▸ Problem statement
Please output each entry exactly as it appears.

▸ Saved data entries
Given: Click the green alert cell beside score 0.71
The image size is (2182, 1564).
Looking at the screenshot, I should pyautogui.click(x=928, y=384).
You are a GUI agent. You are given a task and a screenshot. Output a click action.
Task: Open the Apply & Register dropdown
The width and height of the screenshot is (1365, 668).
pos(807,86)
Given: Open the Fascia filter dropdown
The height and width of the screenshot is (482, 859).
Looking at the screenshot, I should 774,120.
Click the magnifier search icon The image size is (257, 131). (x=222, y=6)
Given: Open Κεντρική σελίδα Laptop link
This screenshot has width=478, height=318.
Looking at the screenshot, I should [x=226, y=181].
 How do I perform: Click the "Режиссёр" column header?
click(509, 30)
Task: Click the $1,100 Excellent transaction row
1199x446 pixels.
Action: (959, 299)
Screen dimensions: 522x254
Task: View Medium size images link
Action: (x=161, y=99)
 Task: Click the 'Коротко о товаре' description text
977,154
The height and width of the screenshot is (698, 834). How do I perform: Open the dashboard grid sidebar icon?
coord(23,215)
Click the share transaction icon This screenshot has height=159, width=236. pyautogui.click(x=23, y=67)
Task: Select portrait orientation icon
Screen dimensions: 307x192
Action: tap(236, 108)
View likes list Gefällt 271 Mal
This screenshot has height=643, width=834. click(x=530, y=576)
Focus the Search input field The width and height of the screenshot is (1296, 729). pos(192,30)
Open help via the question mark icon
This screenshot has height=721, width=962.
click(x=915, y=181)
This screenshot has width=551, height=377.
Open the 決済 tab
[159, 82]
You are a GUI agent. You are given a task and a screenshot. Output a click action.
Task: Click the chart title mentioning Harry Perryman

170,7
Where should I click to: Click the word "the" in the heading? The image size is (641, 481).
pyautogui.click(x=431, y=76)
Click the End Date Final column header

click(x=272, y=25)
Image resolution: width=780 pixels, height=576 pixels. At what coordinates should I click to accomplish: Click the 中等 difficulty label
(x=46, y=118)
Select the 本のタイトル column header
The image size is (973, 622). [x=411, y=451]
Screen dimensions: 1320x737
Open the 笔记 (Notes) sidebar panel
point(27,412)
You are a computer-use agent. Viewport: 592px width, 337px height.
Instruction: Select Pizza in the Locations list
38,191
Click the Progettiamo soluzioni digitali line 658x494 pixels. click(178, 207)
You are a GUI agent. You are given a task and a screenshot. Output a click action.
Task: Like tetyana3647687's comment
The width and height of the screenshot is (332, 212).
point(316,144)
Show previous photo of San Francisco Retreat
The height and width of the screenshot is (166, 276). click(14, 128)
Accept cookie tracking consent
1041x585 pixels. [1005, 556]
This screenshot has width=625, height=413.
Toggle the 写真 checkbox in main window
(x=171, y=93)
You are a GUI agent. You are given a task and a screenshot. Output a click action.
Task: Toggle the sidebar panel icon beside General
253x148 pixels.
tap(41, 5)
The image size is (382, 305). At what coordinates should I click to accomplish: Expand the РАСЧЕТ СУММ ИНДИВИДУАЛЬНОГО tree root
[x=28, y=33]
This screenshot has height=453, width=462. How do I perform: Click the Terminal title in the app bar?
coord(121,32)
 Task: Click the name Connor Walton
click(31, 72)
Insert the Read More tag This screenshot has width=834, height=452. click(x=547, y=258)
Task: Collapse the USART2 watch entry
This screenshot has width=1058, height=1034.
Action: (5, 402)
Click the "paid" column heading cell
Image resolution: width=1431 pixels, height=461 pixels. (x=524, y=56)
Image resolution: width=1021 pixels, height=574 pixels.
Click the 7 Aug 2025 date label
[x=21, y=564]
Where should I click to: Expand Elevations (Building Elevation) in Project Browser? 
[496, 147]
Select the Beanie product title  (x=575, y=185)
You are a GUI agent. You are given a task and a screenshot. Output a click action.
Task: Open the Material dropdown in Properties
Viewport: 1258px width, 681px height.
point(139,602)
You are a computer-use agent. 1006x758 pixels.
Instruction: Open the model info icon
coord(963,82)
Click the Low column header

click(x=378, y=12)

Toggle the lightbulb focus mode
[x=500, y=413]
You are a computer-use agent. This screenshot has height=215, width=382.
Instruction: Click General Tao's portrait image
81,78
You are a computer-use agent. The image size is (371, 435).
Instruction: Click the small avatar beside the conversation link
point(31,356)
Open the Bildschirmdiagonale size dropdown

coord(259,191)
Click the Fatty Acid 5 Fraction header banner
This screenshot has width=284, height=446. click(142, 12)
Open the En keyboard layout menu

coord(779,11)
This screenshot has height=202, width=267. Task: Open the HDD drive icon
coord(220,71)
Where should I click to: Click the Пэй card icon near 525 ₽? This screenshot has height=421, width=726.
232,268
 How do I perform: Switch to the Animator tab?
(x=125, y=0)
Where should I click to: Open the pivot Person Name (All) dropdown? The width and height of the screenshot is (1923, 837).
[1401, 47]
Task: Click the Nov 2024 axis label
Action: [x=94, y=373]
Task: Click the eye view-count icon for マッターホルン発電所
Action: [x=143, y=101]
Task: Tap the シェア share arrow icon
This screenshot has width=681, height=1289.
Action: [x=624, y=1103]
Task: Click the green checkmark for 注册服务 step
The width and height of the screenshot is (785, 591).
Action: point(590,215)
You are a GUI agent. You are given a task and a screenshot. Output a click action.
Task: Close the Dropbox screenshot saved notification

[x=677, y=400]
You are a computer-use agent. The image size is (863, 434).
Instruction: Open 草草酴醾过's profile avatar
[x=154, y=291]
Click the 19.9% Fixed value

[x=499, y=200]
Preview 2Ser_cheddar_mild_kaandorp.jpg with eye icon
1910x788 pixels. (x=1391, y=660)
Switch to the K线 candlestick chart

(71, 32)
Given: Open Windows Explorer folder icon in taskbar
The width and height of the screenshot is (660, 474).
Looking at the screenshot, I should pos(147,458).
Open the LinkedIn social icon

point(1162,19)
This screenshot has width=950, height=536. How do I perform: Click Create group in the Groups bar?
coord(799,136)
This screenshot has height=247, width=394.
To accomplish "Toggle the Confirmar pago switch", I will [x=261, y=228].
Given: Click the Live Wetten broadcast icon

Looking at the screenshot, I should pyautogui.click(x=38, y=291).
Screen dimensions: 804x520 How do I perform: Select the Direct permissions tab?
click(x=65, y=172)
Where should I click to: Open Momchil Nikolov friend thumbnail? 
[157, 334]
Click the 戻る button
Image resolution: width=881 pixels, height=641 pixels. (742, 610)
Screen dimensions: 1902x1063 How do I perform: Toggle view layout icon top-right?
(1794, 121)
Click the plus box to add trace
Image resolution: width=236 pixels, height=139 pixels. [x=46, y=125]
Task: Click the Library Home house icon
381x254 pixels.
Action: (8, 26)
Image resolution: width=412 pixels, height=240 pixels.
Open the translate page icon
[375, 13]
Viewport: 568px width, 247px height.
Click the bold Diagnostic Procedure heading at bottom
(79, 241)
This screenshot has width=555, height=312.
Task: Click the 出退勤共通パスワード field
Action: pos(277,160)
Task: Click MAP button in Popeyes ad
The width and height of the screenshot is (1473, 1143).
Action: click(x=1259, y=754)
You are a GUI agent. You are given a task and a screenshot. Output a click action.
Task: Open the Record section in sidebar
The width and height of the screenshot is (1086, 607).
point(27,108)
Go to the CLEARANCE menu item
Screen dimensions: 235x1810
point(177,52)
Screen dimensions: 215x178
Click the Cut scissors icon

▸ Answer to the problem
Given: Click the green alert cell beside score 0.71
The image size is (2182, 1564).
Looking at the screenshot, I should pyautogui.click(x=928, y=384).
You are a GUI agent. You are given a task and a screenshot. Output a click action.
Task: Open the Apply & Register dropdown
The width and height of the screenshot is (1365, 668).
pos(807,86)
Given: Open the Fascia filter dropdown
The height and width of the screenshot is (482, 859).
Looking at the screenshot, I should 774,120.
Click the magnifier search icon The image size is (257, 131). (x=222, y=6)
Given: Open Κεντρική σελίδα Laptop link
This screenshot has width=478, height=318.
Looking at the screenshot, I should [x=226, y=181].
 How do I perform: Click the "Режиссёр" column header?
click(509, 30)
Task: Click the $1,100 Excellent transaction row
1199x446 pixels.
Action: (959, 299)
Screen dimensions: 522x254
Task: View Medium size images link
Action: (x=161, y=99)
 Task: Click the 'Коротко о товаре' description text
977,154
The height and width of the screenshot is (698, 834). How do I perform: Open the dashboard grid sidebar icon?
coord(23,215)
Click the share transaction icon This screenshot has height=159, width=236. pyautogui.click(x=23, y=67)
Task: Select portrait orientation icon
Screen dimensions: 307x192
Action: tap(236, 108)
View likes list Gefällt 271 Mal
This screenshot has height=643, width=834. click(x=530, y=576)
Focus the Search input field The width and height of the screenshot is (1296, 729). pos(192,30)
Open help via the question mark icon
This screenshot has height=721, width=962.
click(x=915, y=181)
This screenshot has width=551, height=377.
Open the 決済 tab
[159, 82]
You are a GUI agent. You are given a task and a screenshot. Output a click action.
Task: Click the chart title mentioning Harry Perryman

170,7
Where should I click to: Click the word "the" in the heading? The image size is (641, 481).
pyautogui.click(x=431, y=76)
Click the End Date Final column header

click(x=272, y=25)
Image resolution: width=780 pixels, height=576 pixels. At what coordinates should I click to accomplish: Click the 中等 difficulty label
(x=46, y=118)
Select the 本のタイトル column header
The image size is (973, 622). [x=411, y=451]
Screen dimensions: 1320x737
Open the 笔记 (Notes) sidebar panel
point(27,412)
You are a computer-use agent. Viewport: 592px width, 337px height.
Instruction: Select Pizza in the Locations list
38,191
Click the Progettiamo soluzioni digitali line 658x494 pixels. click(178, 207)
You are a GUI agent. You are given a task and a screenshot. Output a click action.
Task: Like tetyana3647687's comment
The width and height of the screenshot is (332, 212).
point(316,144)
Show previous photo of San Francisco Retreat
The height and width of the screenshot is (166, 276). click(14, 128)
Accept cookie tracking consent
1041x585 pixels. [1005, 556]
This screenshot has width=625, height=413.
Toggle the 写真 checkbox in main window
(x=171, y=93)
You are a GUI agent. You are given a task and a screenshot. Output a click action.
Task: Toggle the sidebar panel icon beside General
253x148 pixels.
tap(41, 5)
The image size is (382, 305). At what coordinates should I click to accomplish: Expand the РАСЧЕТ СУММ ИНДИВИДУАЛЬНОГО tree root
[x=28, y=33]
This screenshot has height=453, width=462. How do I perform: Click the Terminal title in the app bar?
coord(121,32)
 Task: Click the name Connor Walton
click(31, 72)
Insert the Read More tag This screenshot has width=834, height=452. click(x=547, y=258)
Task: Collapse the USART2 watch entry
This screenshot has width=1058, height=1034.
Action: (5, 402)
Click the "paid" column heading cell
Image resolution: width=1431 pixels, height=461 pixels. (x=524, y=56)
Image resolution: width=1021 pixels, height=574 pixels.
Click the 7 Aug 2025 date label
[x=21, y=564]
Where should I click to: Expand Elevations (Building Elevation) in Project Browser? 
[496, 147]
Select the Beanie product title  (x=575, y=185)
You are a GUI agent. You are given a task and a screenshot. Output a click action.
Task: Open the Material dropdown in Properties
Viewport: 1258px width, 681px height.
point(139,602)
You are a computer-use agent. 1006x758 pixels.
Instruction: Open the model info icon
coord(963,82)
Click the Low column header

click(x=378, y=12)

Toggle the lightbulb focus mode
[x=500, y=413]
You are a computer-use agent. This screenshot has height=215, width=382.
Instruction: Click General Tao's portrait image
81,78
You are a computer-use agent. The image size is (371, 435).
Instruction: Click the small avatar beside the conversation link
point(31,356)
Open the Bildschirmdiagonale size dropdown

coord(259,191)
Click the Fatty Acid 5 Fraction header banner
This screenshot has width=284, height=446. click(142, 12)
Open the En keyboard layout menu

coord(779,11)
This screenshot has height=202, width=267. Task: Open the HDD drive icon
coord(220,71)
Where should I click to: Click the Пэй card icon near 525 ₽? This screenshot has height=421, width=726.
232,268
 How do I perform: Switch to the Animator tab?
(x=125, y=0)
Where should I click to: Open the pivot Person Name (All) dropdown? The width and height of the screenshot is (1923, 837).
[1401, 47]
Task: Click the Nov 2024 axis label
Action: [x=94, y=373]
Task: Click the eye view-count icon for マッターホルン発電所
Action: [x=143, y=101]
Task: Tap the シェア share arrow icon
This screenshot has width=681, height=1289.
Action: [x=624, y=1103]
Task: Click the green checkmark for 注册服务 step
The width and height of the screenshot is (785, 591).
Action: point(590,215)
You are a GUI agent. You are given a task and a screenshot. Output a click action.
Task: Close the Dropbox screenshot saved notification

[x=677, y=400]
You are a computer-use agent. The image size is (863, 434).
Instruction: Open 草草酴醾过's profile avatar
[x=154, y=291]
Click the 19.9% Fixed value

[x=499, y=200]
Preview 2Ser_cheddar_mild_kaandorp.jpg with eye icon
1910x788 pixels. (x=1391, y=660)
Switch to the K线 candlestick chart

(71, 32)
Given: Open Windows Explorer folder icon in taskbar
The width and height of the screenshot is (660, 474).
Looking at the screenshot, I should pos(147,458).
Open the LinkedIn social icon

point(1162,19)
This screenshot has width=950, height=536. How do I perform: Click Create group in the Groups bar?
coord(799,136)
This screenshot has height=247, width=394.
To accomplish "Toggle the Confirmar pago switch", I will [x=261, y=228].
Given: Click the Live Wetten broadcast icon

Looking at the screenshot, I should pyautogui.click(x=38, y=291).
Screen dimensions: 804x520 How do I perform: Select the Direct permissions tab?
click(x=65, y=172)
Where should I click to: Open Momchil Nikolov friend thumbnail? 
[157, 334]
Click the 戻る button
Image resolution: width=881 pixels, height=641 pixels. (742, 610)
Screen dimensions: 1902x1063 How do I perform: Toggle view layout icon top-right?
(1794, 121)
Click the plus box to add trace
Image resolution: width=236 pixels, height=139 pixels. [x=46, y=125]
Task: Click the Library Home house icon
381x254 pixels.
Action: (8, 26)
Image resolution: width=412 pixels, height=240 pixels.
Open the translate page icon
[375, 13]
Viewport: 568px width, 247px height.
Click the bold Diagnostic Procedure heading at bottom
(79, 241)
This screenshot has width=555, height=312.
Task: Click the 出退勤共通パスワード field
Action: pos(277,160)
Task: Click MAP button in Popeyes ad
The width and height of the screenshot is (1473, 1143).
Action: click(x=1259, y=754)
You are a GUI agent. You are given a task and a screenshot. Output a click action.
Task: Open the Record section in sidebar
The width and height of the screenshot is (1086, 607).
point(27,108)
Go to the CLEARANCE menu item
Screen dimensions: 235x1810
point(177,52)
Screen dimensions: 215x178
Click the Cut scissors icon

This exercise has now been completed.